NER Training for Corporate Names

From this gold-standard data, is it possible to then do something like to-patterns in order to extend our patterns.jsonl file? Likewise, is it possible to mark a term as "definitely not" the entity in question, if I see that the model has incorrectly predicted it?

Right now, I find myself randomly paging through predictions like so in a Jupyter Notebook:

random_index = np.random.randint(1, len(text_json))
doc = nlp(text_json[random_index]['text'])

for ent in doc.ents:
    print(ent.text, ent._.entity_norm, ent.label_)    

# Visualise the entities
colors = {"BRAND": "linear-gradient(90deg, #aa9cfc, #fc9ce7)"}
options = {"ents": ["BRAND"], "colors": colors}
spacy.displacy.render(doc, style='ent', jupyter=True, options=options)

And then when I find a brand name that doesn't exist in my entity normalization dict (using code inspired by this post, except the entity norm outputs N/A if it cannot be normalized, meaning we don't have a record of the entity yet), I then manually add it to the spreadsheet that my patterns.jsonl is created from.
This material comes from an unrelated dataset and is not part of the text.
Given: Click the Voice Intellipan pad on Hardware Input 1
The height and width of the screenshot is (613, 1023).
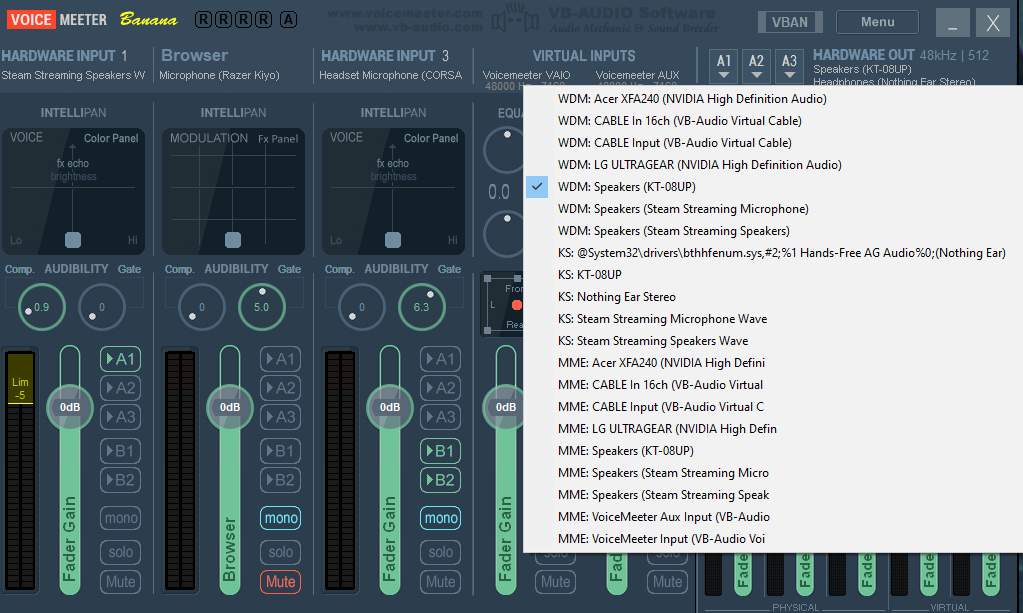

As i've been sitting here doing that, I assume this must be a task I can manage more effectively with the Prodigy methodology somehow.

Is it possible to only annotate examples that were not caught by the EntityRuler and then export those annotations to patterns.jsonl ?

Can't thank you @ines enough for your on-going support, and apologies for hijacking this thread -- although I do think it's still quite relevant to the original topic :sweat_smile: